I have just finished writing an essay on the novella ‘Chroncicle of a Death Foretold’. You can find it under the ‘Text Response’ category. I’m interested in exploring concepts such as masculinity and gender roles.
Here’s my introduction:
The idea that ‘homicide is a legitimate defence of honor’ goes to the heart of Marquez’s critique of masculinity. Discuss
Chronicle of a Death Foretold exposes the complicity of Colombian townspeople who contribute indirectly to the murder of Santiago Nasar. Naming Nasar as the man responsible for her deflowering, the scandalous revelation that Angela Vicario is not on the evening of her wedding night, a virgin, becomes a matter of honor. Central to a narrative that documents the inevitability of events that have their foundation in a cultural system that deifies masculinity, the overwhelming view that the perpetrators of the crime, Pedro and Pablo Vicario, are innocent children, excoriates the violent underbelly of a community that refuses to acknowledge this truth.

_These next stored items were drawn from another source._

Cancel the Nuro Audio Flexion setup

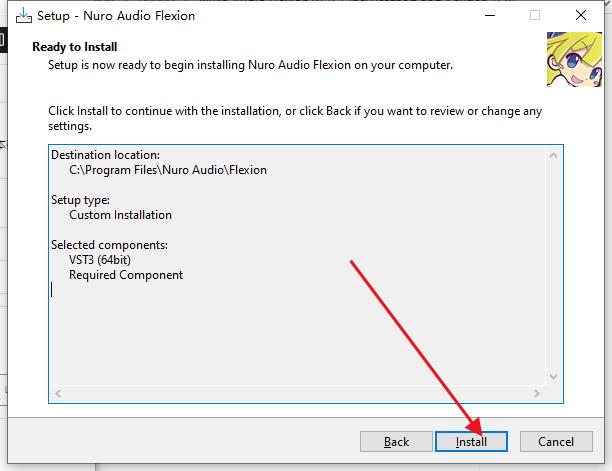click(556, 442)
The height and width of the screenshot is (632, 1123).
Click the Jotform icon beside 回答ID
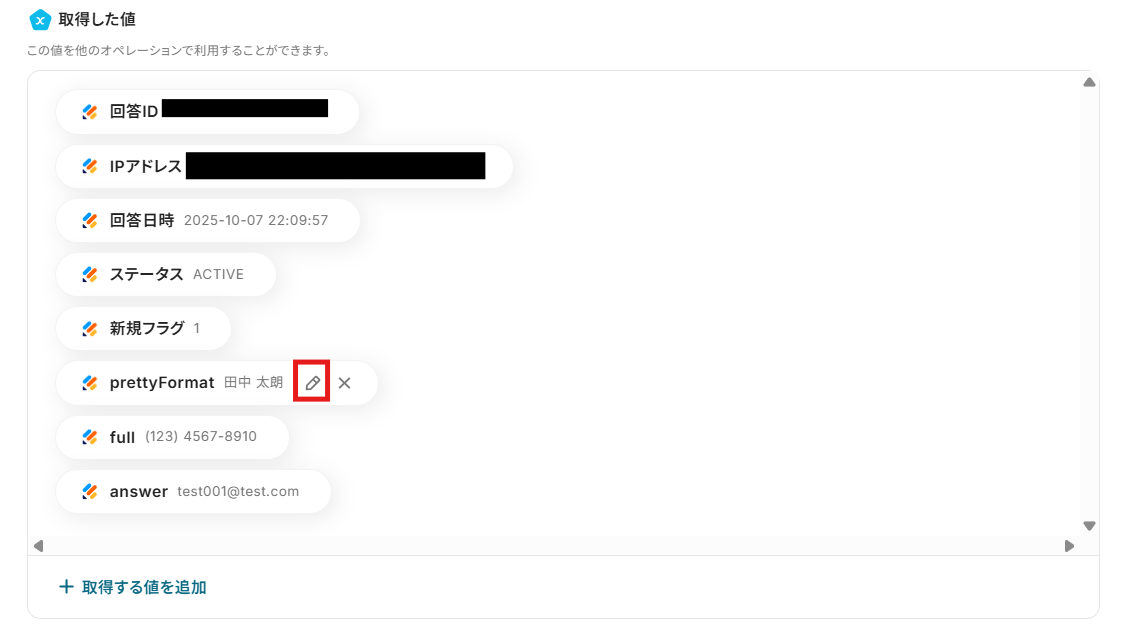[x=90, y=112]
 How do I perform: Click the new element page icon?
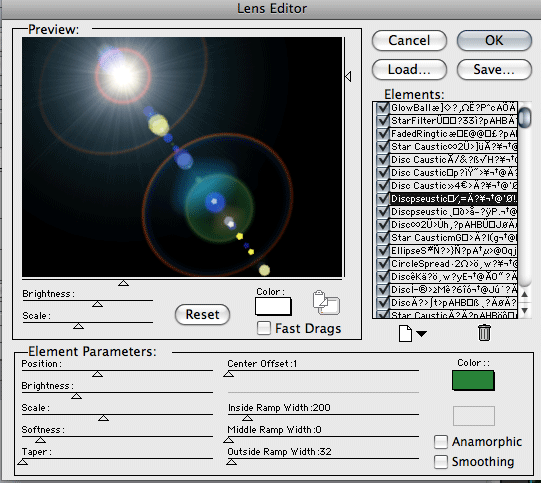[x=405, y=333]

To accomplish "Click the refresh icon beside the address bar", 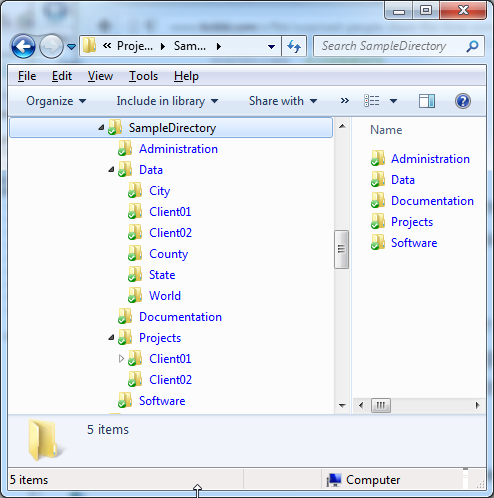I will click(x=294, y=46).
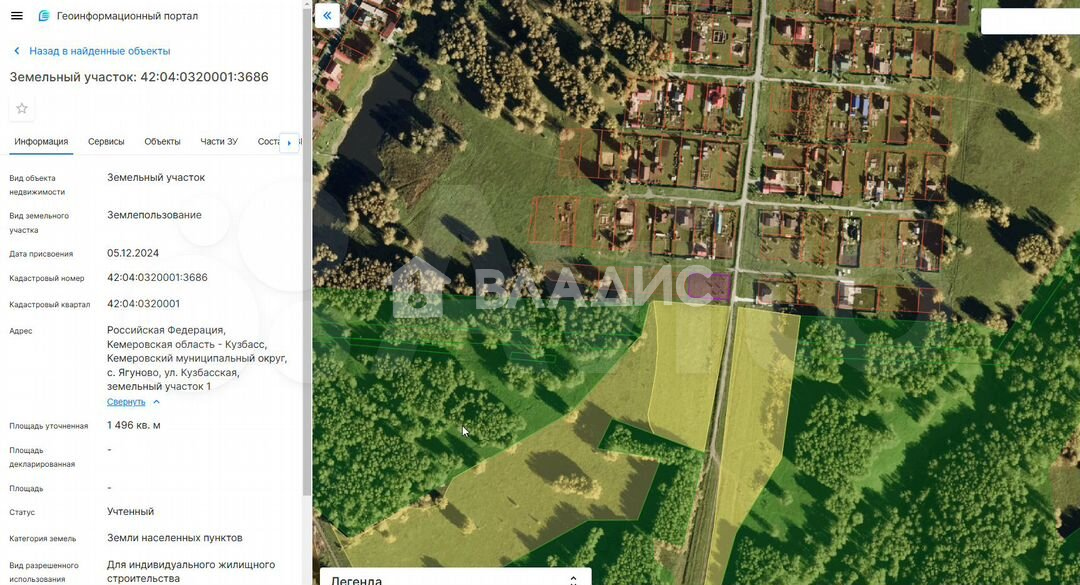Click the search field on map

pyautogui.click(x=1029, y=21)
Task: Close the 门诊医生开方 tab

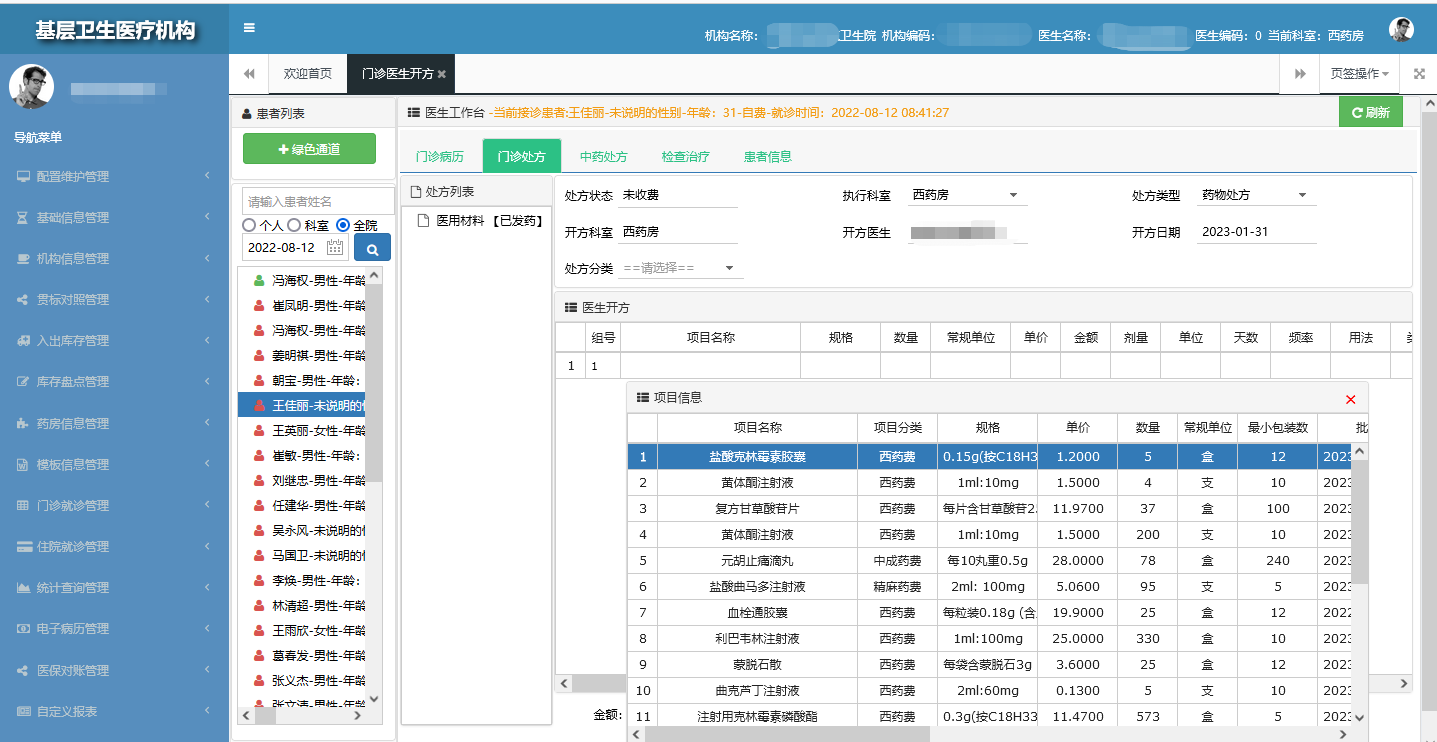Action: point(442,75)
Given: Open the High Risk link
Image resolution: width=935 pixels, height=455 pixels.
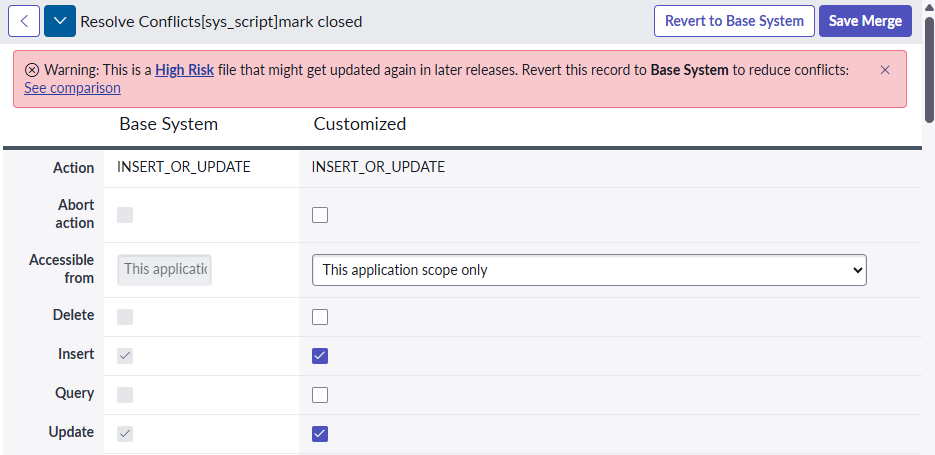Looking at the screenshot, I should coord(185,70).
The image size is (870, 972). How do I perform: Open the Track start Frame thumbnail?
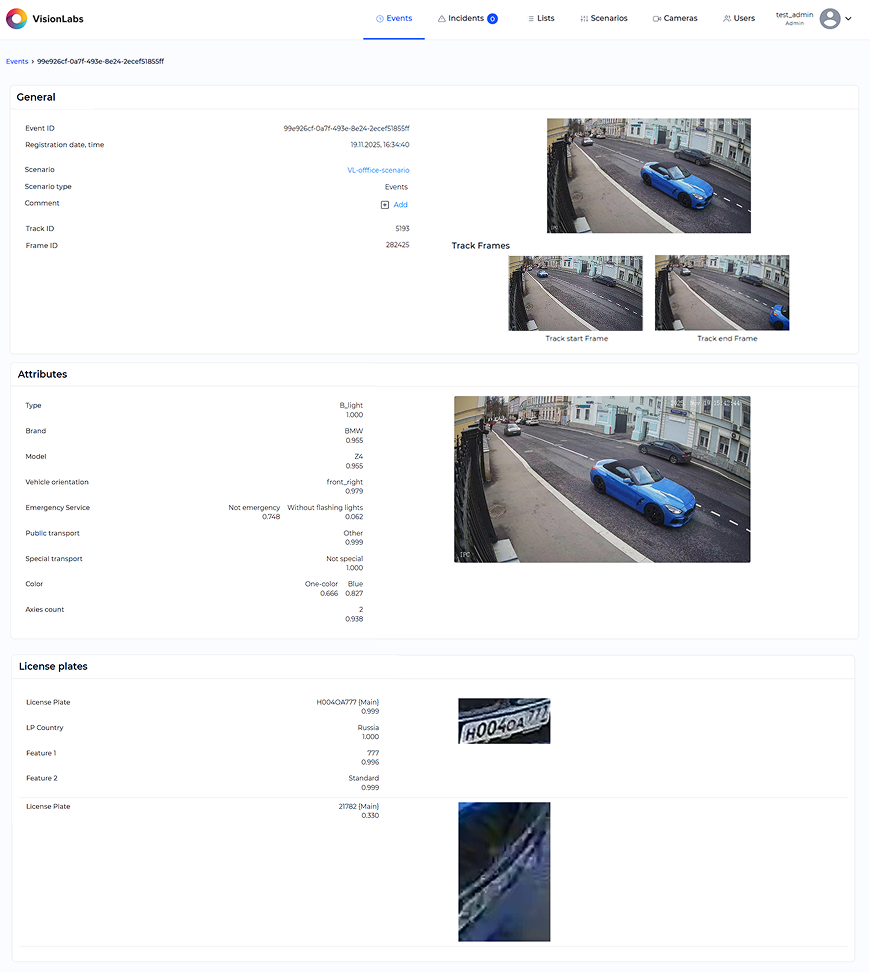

Compounding the unsettling nature of the events that unfold over the course of Monday morning – the morning of the Bishop’s arrival and the morning after the extravagant wedding of Bayardo San Roman and Angela Vicario, the absolution that follows confirms the immutability of a Latin American community that recognises subconsciously its crime but continues to exist, twenty-seven years post the murder, in a state of denial.